Es han­delt sich um zwei nicht wei­ter auf­zu­lö­sen­de Grund­hal­tun­gen, die sich in den ver­schie­de­nen Gestal­ten – reli­giö­sen, phi­lo­so­phi­schen, künst­le­ri­schen und poli­ti­schen – durch die Jahr­tau­sen­de hin nach­wei­sen las­sen. Bei­de gehö­ren, wie Systole und Dia­sto­le, zu den Kon­sti­tu­en­ten der mensch­li­chen Geschich­te. Sie haben ein­an­der ergän­zen­de Funk­tio­nen, und jede von ihnen hat ihre eige­nen Frag­wür­dig­kei­ten und Entartungen.
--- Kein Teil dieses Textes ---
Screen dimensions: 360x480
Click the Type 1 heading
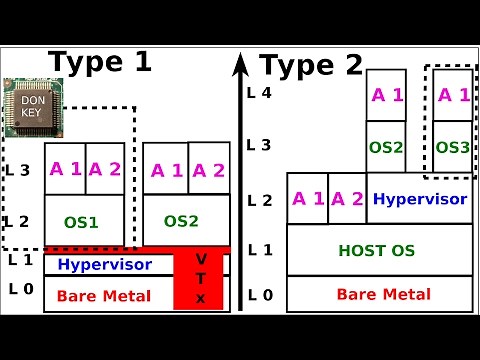tap(100, 62)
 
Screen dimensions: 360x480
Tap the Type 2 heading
tap(311, 66)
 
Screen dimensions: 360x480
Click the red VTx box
tap(201, 279)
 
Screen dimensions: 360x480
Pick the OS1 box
tap(85, 220)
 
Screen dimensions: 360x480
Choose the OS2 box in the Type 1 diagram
tap(186, 220)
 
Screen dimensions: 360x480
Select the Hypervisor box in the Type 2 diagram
tap(419, 198)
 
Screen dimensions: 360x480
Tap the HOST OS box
tap(380, 249)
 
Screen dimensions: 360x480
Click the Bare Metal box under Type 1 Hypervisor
tap(105, 296)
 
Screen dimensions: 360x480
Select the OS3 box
tap(452, 147)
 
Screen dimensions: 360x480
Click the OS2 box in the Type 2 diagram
tap(385, 147)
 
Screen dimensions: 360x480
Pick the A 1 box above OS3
tap(452, 95)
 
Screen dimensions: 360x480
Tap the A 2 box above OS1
tap(105, 168)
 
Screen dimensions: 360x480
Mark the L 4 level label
tap(259, 92)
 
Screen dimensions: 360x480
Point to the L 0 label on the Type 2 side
tap(259, 294)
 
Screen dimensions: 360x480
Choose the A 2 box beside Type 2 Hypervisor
tap(347, 198)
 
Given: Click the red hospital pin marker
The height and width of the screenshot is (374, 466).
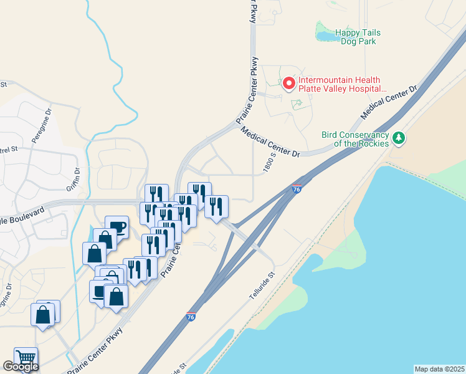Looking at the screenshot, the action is point(288,83).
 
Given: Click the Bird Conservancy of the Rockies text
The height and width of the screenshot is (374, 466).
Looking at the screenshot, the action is point(355,139).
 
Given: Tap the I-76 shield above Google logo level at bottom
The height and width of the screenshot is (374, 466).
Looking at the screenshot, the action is point(191,317).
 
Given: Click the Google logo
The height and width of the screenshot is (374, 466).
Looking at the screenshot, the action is point(21,367).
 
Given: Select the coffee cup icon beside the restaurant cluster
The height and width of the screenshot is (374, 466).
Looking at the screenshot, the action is point(117,226).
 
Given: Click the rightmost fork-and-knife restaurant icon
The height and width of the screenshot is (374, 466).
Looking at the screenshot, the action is point(216,206).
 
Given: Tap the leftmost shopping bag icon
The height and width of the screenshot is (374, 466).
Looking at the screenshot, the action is point(43,314).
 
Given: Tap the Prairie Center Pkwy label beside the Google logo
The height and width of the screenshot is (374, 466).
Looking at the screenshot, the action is point(95,351).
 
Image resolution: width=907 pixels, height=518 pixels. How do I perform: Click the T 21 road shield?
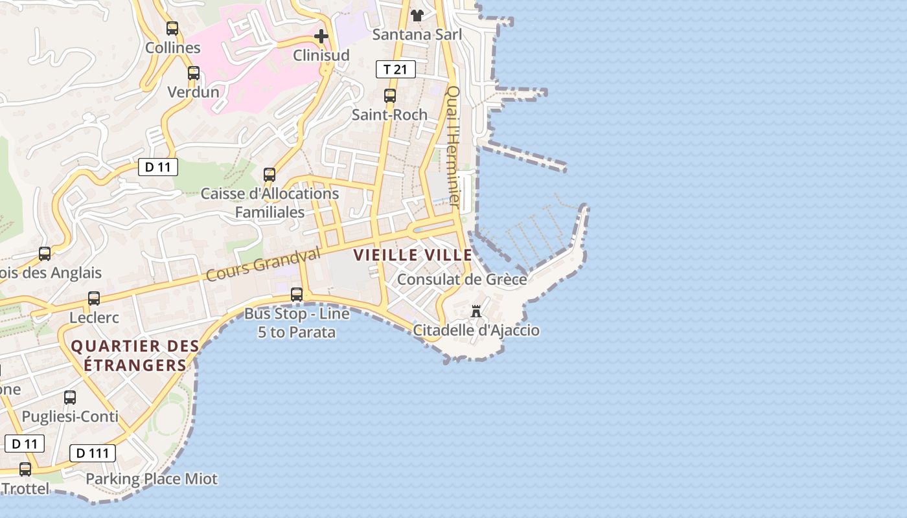(x=395, y=69)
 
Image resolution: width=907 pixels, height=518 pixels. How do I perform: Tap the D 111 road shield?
(x=92, y=453)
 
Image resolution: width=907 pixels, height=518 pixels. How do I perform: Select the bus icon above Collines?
(x=172, y=28)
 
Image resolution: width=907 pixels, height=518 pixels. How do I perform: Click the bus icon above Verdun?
(x=194, y=73)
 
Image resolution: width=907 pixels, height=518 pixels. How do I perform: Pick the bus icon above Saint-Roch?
(x=390, y=96)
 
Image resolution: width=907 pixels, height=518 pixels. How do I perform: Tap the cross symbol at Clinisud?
(x=321, y=36)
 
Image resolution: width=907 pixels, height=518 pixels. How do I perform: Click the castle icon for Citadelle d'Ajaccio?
(x=476, y=311)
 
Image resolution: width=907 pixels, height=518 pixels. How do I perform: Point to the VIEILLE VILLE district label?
(x=413, y=255)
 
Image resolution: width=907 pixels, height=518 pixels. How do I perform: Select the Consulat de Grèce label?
(x=462, y=280)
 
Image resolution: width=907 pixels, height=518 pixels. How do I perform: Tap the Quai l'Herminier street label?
(x=454, y=148)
Die Fra­ge lau­tet des­halb nicht, wel­che der bei­den Funk­tio­nen »wahr« ist – bei­de ent­spre­chen der mensch­li­chen Natur, auf kei­ne von ihnen kann ver­zich­tet wer­den: eine Ein­sicht frei­lich, zu der sich eher Kon­ser­va­ti­ve denn Radi­kal-Pro­gres­si­ve oder Revo­lu­tio­nä­re beque­men. Die Fra­ge lau­tet viel­mehr, wel­che der bei­den ant­ago­nis­ti­schen Funk­tio­nen heu­te und in abseh­ba­rer Zukunft ver­stärkt wer­den muß, und wie die­je­ni­ge, der für eine bestimm­te Zeit der Vor­rang zukommt, vor Ent­ar­tung, Ver­fall und Schan­de bewahrt wer­den kann.

Ich glau­be, daß heu­te und in abseh­ba­rer Zukunft eine kon­ser­va­ti­ve Erneue­rung not tut, und daß eine Kul­tur, ein Staat oder sonst ein gro­ßes Gemein­we­sen umso fort­schritt­li­cher (im Sin­ne von: rei­cher an Offen­heit, an Viel­falt, an Chan­cen, an Erkenntnis‑, Ori­en­tie­rungs- und Kor­rek­tur­mög­lich­kei­ten) sind, je mehr kon­ser­va­ti­ve Ele­men­te sie auf­wei­sen, sofern sie auch die gro­ßen Errun­gen­schaf­ten des durch Anti­ke und Chris­ten­tum in Gang gesetz­ten okzi­den­ta­len Eman­zi­pa­ti­ons­pro­zes­ses zu sichern verstehen.